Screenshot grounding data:
=== Section Start ===
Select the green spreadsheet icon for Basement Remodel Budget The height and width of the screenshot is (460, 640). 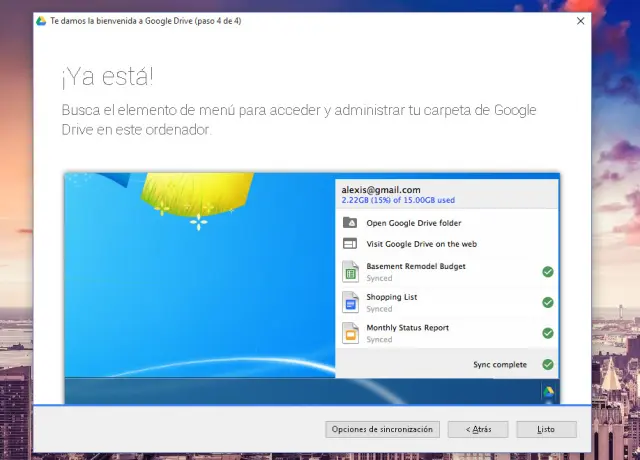(350, 272)
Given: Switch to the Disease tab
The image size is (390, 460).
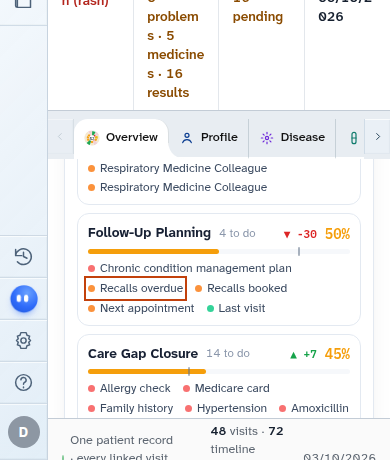Looking at the screenshot, I should [293, 137].
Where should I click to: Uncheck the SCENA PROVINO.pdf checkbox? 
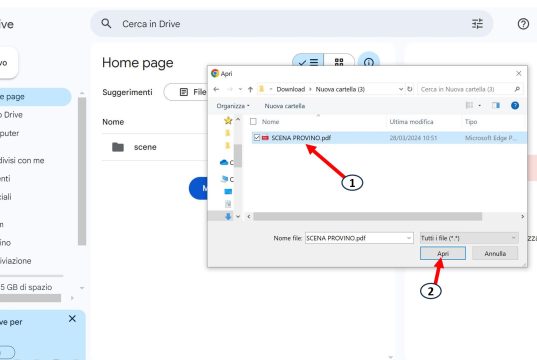(x=257, y=138)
=== Section End ===
WORK TO COMPLETE:
Quote exactly, and nothing besides, the lines from the one with "The image size is (390, 460)." through the end of the records above; include both ends and omit the pictures.

WORKED SOLUTION:
The image size is (390, 460).
Looking at the screenshot, I should [293, 137].
Where should I click to: Uncheck the SCENA PROVINO.pdf checkbox? 
(x=257, y=138)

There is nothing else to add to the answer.